Working data section start

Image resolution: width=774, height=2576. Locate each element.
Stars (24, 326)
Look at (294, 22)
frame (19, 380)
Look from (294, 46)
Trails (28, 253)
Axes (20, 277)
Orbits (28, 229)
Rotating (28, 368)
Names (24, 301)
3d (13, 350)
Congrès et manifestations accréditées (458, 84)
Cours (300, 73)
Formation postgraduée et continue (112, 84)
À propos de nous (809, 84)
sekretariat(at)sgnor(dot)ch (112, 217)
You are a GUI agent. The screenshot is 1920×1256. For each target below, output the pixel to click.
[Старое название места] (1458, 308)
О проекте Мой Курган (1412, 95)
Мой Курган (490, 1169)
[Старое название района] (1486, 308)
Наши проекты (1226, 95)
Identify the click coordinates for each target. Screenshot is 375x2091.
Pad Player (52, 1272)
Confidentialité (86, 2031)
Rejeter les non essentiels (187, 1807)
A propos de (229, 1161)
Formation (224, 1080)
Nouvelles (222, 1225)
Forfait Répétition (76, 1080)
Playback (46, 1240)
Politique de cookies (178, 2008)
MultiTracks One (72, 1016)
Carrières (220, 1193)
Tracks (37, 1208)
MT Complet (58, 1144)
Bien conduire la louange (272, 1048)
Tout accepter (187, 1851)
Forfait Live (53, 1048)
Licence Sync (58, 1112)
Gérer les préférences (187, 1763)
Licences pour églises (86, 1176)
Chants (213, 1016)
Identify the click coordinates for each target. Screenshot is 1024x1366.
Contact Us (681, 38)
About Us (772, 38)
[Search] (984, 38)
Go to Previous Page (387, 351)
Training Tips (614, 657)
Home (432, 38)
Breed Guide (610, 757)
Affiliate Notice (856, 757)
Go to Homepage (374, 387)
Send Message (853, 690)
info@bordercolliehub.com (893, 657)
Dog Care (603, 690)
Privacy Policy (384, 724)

Working data section end

Type out all of the records again, exactly.

Image resolution: width=774, height=2576. Locate each element.
Stars (24, 326)
Look at (294, 22)
frame (19, 380)
Look from (294, 46)
Trails (28, 253)
Axes (20, 277)
Orbits (28, 229)
Rotating (28, 368)
Names (24, 301)
3d (13, 350)
Congrès et manifestations accréditées (458, 84)
Cours (300, 73)
Formation postgraduée et continue (112, 84)
À propos de nous (809, 84)
sekretariat(at)sgnor(dot)ch (112, 217)
You are a GUI agent. The screenshot is 1920×1256. For each target below, output the pixel to click.
[Старое название места] (1458, 308)
О проекте Мой Курган (1412, 95)
Мой Курган (490, 1169)
[Старое название района] (1486, 308)
Наши проекты (1226, 95)
Identify the click coordinates for each target. Screenshot is 375x2091.
Pad Player (52, 1272)
Confidentialité (86, 2031)
Rejeter les non essentiels (187, 1807)
A propos de (229, 1161)
Formation (224, 1080)
Nouvelles (222, 1225)
Forfait Répétition (76, 1080)
Playback (46, 1240)
Politique de cookies (178, 2008)
MultiTracks One (72, 1016)
Carrières (220, 1193)
Tracks (37, 1208)
MT Complet (58, 1144)
Bien conduire la louange (272, 1048)
Tout accepter (187, 1851)
Forfait Live (53, 1048)
Licence Sync (58, 1112)
Gérer les préférences (187, 1763)
Licences pour églises (86, 1176)
Chants (213, 1016)
Identify the click coordinates for each target. Screenshot is 1024x1366.
Contact Us (681, 38)
About Us (772, 38)
[Search] (984, 38)
Go to Previous Page (387, 351)
Training Tips (614, 657)
Home (432, 38)
Breed Guide (610, 757)
Affiliate Notice (856, 757)
Go to Homepage (374, 387)
Send Message (853, 690)
info@bordercolliehub.com (893, 657)
Dog Care (603, 690)
Privacy Policy (384, 724)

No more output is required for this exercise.